Roger Willcocks wrote:

memsetting it to 0 will set it to all-bits-zero, which is not /guaranteed/
to set a pointer to NULL (which is what is required here). On the OP's
platform, it will probably work, but that's not the same thing as being
right. He should set the fields separately. (See my parallel reply.)

<snip>

--
Richard Heathfield : binary@eton.powernet.co.uk
"Usenet is a strange place." - Dennis M Ritchie, 29 July 1999.
C FAQ: http://www.eskimo.com/~scs/C-faq/top.html
K&R answers, C books, etc: http://users.powernet.co.uk/eton

Richard wrote:
) memsetting it to 0 will set it to all-bits-zero, which is not /guaranteed/
) to set a pointer to NULL (which is what is required here). On the OP's
) platform, it will probably work, but that's not the same thing as being
) right. He should set the fields separately. (See my parallel reply.)

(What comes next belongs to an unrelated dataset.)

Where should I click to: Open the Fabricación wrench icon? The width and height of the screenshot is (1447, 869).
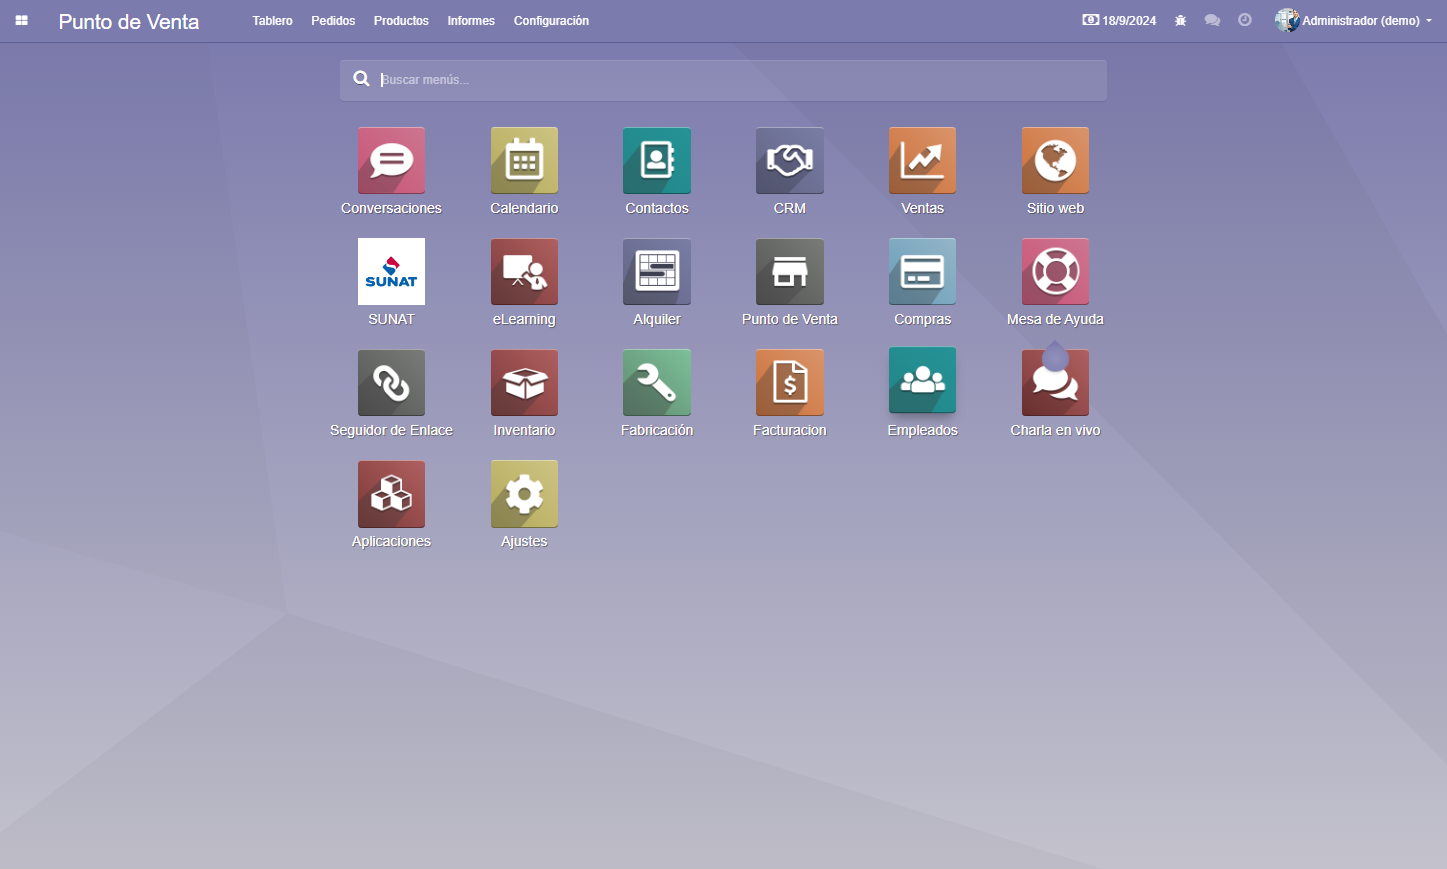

Maybe you can answer a question that's been bugging me:
If I read the standard correctly, you can set a pointer to NULL by
assigning 0 to it. (I.E. 'char *p = 0'), but I'm nut quite sure.
Did I read the standard correctly ?


SaSW, Willem
--
Disclaimer: I am in no way responsible for any of the statements
made in the above text. For all I know I might be
drugged or something..
No I'm not paranoid. You all think I'm paranoid, don't you !
#EOT

In article <slrnc2vkja.iqo.willem@toad.stack.nl>,
Willem <willem@stack.nl> wrote:
Yes. But this is treated as special. It does not mean
all-bits-zero.

Willem wrote:

Yes, you did. In fact, your compiler may even define NULL as 0.

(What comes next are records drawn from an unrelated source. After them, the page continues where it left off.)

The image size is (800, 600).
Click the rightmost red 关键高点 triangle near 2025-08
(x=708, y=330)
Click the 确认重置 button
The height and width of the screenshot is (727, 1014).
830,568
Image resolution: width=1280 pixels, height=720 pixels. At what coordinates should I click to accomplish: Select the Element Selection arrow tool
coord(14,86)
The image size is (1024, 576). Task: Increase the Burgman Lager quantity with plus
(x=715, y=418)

If 0 isn't a sensible address for a null pointer to point to on a particular
platform, the compiler is required to wave a magic wand to make the code
work anyway. It is /not/ required to wave its magic wand for this code,
though:

memset(&p, 0, sizeof p);

This could, on some platforms, initialise p to a non-NULL value. (Examples
include the Prime 50 series, some Honeywell Bull mainframes, and the CDC
Cyber 180.)

--
Richard Heathfield : binary@eton.powernet.co.uk
"Usenet is a strange place." - Dennis M Ritchie, 29 July 1999.
C FAQ: http://www.eskimo.com/~scs/C-faq/top.html
K&R answers, C books, etc: http://users.powernet.co.uk/eton

On Sun, 15 Feb 2004, Willem wrote:
Extra subtle information which I'm surprised to see Richard did not
provide: the source-code character "0" is what's special, not the
run-time integer constant 0. That is, it's the *compiler* that sees
you've written

char *p = 0;

and invisibly replaces that with

char *p = <some magical "null" constant>;

and *not* the runtime language support. Thus, if you write

int i = 0;
char *p = (char *)i; /* i is 0 here, but... */

you've just invoked Undefined Behavior, because the compiler won't
do its magical replacement of 'i' by '<some magical "null" constant>',
and you'll end up simply converting the bits of the integer "zero"
to the bits of a pointer to 'char'. And that won't produce anything
useful.

NULL <==> 0 is a compile-time phenomenon, not a run-time one.

-Arthur

Arthur wrote:
) and *not* the runtime language support. Thus, if you write
)
) int i = 0;
) char *p = (char *)i; /* i is 0 here, but... */
)
) you've just invoked Undefined Behavior, because the compiler won't
) do its magical replacement of 'i' by '<some magical "null" constant>',
) and you'll end up simply converting the bits of the integer "zero"
) to the bits of a pointer to 'char'. And that won't produce anything
) useful.

Odd, I would have thought that the cast to a pointer would transform 0 to
NULL, but then again, I didn't read that part of the standard so I'll
believe you on your word that it doesn't.


SaSW, Willem
--
Disclaimer: I am in no way responsible for any of the statements
made in the above text. For all I know I might be
drugged or something..
No I'm not paranoid. You all think I'm paranoid, don't you !
#EOT

In article <Pine.LNX.4.58-035.0402151715310.12370@unix41.andrew.cmu.edu>,
Arthur J. O'Dwyer <ajo@nospam.andrew.cmu.edu> wrote:
Minor nit. It's not actually the source code character "0",
but the integer constant zero. So:

char *p = 20 - 4*5;

would also work (at least according to n869, 6.3.2.3/3).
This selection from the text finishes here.